Owner Hermin Salon, Vivi A.M. Haryono, merupakan satu dari sekian banyak perempuan yang menjadi korban 'tradisi leluhur'. Lahir dan besar sebagai keturunan Tionghoa yang menganut budaya patriarki, ia mengalami begitu banyak penderitaan imbas diskriminasi gender.

Pola asuh dari kebanyakan keturunan Tionghoa yang meng'anak emaskan' laki-laki membuat kehidupannya menjadi lebih sulit. Pasalnya, segala jerih payah yang dilakoninya terkesan diabaikan. Ujung-ujungnya, anak laki-laki yang bakal menang, termasuk dalam pembagian warisan.

Vivi, yang juga pemilik restoran De Tempong Hasanuddin menceritakan kisah sekaligus pengalaman pribadinya. Hak kesulungannya dicuri oleh adik laki-lakinya, bahkan sang ipar kini tidak lagi menghargainya. Padahal, selama bertahun-tahun, dia dan ibunya yang membangun usaha Hermin Salon, sekaligus menjadi penopang keluarga.

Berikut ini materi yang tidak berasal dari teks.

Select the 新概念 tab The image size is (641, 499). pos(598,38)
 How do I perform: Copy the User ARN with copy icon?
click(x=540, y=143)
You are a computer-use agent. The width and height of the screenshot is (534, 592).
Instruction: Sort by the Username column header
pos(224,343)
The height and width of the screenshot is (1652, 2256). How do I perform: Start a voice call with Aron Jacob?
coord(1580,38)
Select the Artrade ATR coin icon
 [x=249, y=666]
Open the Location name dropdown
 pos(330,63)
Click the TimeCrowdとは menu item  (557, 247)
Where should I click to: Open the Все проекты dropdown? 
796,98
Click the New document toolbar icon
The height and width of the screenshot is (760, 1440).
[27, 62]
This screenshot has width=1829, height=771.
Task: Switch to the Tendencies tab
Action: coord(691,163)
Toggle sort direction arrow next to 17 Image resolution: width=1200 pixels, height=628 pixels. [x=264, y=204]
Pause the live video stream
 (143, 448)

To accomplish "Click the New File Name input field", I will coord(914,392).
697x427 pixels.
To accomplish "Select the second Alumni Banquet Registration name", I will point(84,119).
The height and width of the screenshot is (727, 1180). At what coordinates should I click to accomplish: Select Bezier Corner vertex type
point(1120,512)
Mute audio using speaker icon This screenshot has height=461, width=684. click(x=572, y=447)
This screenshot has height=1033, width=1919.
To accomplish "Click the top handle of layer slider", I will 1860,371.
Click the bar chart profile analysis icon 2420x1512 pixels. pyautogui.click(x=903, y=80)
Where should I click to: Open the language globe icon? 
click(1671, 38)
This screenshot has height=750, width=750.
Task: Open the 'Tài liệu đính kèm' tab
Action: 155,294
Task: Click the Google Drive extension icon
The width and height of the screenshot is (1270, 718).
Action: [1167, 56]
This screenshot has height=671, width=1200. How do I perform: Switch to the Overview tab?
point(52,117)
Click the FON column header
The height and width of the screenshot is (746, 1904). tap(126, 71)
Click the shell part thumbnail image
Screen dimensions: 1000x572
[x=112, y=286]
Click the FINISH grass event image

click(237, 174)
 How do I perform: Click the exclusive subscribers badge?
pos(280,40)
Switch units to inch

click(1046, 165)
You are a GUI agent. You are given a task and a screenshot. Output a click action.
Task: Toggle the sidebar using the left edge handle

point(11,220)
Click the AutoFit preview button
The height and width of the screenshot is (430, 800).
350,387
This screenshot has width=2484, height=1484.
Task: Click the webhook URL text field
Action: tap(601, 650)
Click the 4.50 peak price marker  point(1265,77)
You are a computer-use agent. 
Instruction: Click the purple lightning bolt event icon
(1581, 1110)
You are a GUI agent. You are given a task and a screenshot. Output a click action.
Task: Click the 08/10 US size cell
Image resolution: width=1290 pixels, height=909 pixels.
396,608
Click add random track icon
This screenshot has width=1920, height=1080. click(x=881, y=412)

"Anak laki-laki dianggap penerus marga, pembawa abu, sehingga tampak betul adanya diskriminasi terhadap anak perempuan. Hal ini saya alami, padahal anak perempuan lebih memperhatikan orang tuanya. Makanya, saya menolak keras meng anak emaskan anak laki-laki dalam keluarga," kata Vivi, saat berbicara kepada awak media di restoran De Tempong Hasanuddin, Kamis (10/7/2025).

Ia mengaku sangat kecewa dan menderita karena pola asuh budaya patriarki tersebut. Dirinya sangat dirugikan karena selepas sang ibu tutup usia, sang adik malah mendapatkan warisan paling banyak. Ironisnya, adik dan iparnya sama sekali tidak berkontribusi dalam membangun bisnis Hermin Salon.

"Bisa ditanyakan ke orang-orang, semua lihat dan tahu bahwa saya yang bekerja keras, tetapi adik saya dan istrinya yang menguasai," ucapnya lirih.

Kembali lagi, diakuinya semua itu berakar dari budaya pengasuhan yang membesarkan anak laki-laki dengan nilai lebih tinggi dibanding anak perempuan. Ya, sejumlah penelitian memang menunjukkan bahwa dalam masyarakat Tionghoa, anak laki-laki dianggap lebih bernilai karena mengandung nilai-nilai dasar seperti kekuatan, kemakmuran, dan penghargaan.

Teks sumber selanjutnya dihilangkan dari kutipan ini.